The Trump administration’s failure to facilitate widespread testing in the U.S. from the outset has been widely criticized, and is seen by many — including Romney — as one of the major reasons the virus was able to spread, undetected and unchecked, throughout the country in February and March.

It was “partially” because of the White House’s lag, Romney asserted, that South Korea’s death toll from the virus is only around 250 while the U.S. death toll has surpassed 81,000, despite each country publicly reporting its first coronavirus cases on the same day.

“I find our testing record nothing to celebrate whatsoever,” Romney said.

The White House has made serious progress in expanding testing capabilities in recent weeks — though public-health experts have warned that millions more tests per week are needed to safely reopen the country — and held the Rose Garden news briefing on Monday in which Giroir spoke to highlight those improvements.

“If you look at per capita, everyone talks about South Korea being the standard today,” Giroir said on Monday. “We will have done more than twice their per capita rate of testing that was accomplished in South Korea.”

At that event, President Donald Trump boasted that the United States has “prevailed on testing” as he rolled out a plan to help states test at least 2 percent of their populations — or 12.9 million people — in the month of May.
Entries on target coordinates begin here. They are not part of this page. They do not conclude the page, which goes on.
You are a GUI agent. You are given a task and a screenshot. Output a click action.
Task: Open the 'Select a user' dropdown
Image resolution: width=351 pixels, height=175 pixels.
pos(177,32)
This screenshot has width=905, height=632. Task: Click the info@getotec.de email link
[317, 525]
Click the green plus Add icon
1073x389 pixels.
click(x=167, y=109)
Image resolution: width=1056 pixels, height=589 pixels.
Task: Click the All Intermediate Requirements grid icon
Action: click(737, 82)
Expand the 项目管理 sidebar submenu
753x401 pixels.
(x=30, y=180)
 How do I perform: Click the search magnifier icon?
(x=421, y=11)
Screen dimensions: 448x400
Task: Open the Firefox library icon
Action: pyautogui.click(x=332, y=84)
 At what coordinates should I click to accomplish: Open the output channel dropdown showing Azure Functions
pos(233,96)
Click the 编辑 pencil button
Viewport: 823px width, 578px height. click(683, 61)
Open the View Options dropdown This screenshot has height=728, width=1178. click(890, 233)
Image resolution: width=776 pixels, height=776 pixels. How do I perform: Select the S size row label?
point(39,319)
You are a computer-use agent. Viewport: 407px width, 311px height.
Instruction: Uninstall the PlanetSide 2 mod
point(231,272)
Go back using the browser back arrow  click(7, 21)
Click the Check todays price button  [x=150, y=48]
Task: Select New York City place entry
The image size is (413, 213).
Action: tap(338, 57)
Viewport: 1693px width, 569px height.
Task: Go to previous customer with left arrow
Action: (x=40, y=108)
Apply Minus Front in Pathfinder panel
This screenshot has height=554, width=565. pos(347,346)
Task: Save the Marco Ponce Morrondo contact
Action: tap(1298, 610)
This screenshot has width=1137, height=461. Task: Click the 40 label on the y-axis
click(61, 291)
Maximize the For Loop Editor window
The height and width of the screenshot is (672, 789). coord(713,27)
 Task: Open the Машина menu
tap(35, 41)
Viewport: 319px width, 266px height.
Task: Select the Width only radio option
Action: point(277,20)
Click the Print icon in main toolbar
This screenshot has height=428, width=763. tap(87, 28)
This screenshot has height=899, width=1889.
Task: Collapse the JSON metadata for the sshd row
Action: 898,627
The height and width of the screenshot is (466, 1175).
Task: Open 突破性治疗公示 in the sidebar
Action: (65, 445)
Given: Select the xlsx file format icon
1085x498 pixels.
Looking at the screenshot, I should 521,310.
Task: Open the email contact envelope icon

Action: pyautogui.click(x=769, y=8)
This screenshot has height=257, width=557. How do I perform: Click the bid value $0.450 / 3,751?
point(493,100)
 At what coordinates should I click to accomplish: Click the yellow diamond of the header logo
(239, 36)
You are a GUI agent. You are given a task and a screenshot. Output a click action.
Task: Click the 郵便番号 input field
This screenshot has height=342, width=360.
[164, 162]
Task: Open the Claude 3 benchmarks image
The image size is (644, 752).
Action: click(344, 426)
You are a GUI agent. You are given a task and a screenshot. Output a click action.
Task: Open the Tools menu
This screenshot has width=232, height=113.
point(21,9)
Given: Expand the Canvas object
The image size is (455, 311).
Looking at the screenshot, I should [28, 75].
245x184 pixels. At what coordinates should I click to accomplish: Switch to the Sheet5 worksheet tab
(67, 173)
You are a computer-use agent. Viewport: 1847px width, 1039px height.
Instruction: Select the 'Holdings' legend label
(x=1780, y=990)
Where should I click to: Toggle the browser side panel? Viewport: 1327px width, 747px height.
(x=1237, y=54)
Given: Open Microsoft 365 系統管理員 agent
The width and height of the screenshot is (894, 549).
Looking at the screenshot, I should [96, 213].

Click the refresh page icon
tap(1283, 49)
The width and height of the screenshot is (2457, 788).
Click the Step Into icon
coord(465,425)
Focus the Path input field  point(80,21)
In Tuesday’s hearing, Giroir predicted that the figure nationwide could be ramped up to 50 million by September.

The White House has bristled at the continued criticism, as detractors assert that the uptick in testing is too little too late. In a briefing at the White House on Tuesday, press secretary Kayleigh McEnany complained to reporters about coverage of the previous day’s event.

“You can’t demand that we reach South Korea and say that we are bragging when we do,” she said.

But Romney, a frequent critic of Trump and the only Republican in Congress to vote to convict the president earlier this year on an article of impeachment, posited that there was a grim reason for testing numbers in the United States having caught up to South Korea’s.

“The fact is their test numbers are going down, down, down now, because they don’t have the kind of outbreak we have,” he said of South Korea. “Ours are going up, up, up as they have to. I think that’s an important lesson for us as we think about the future.”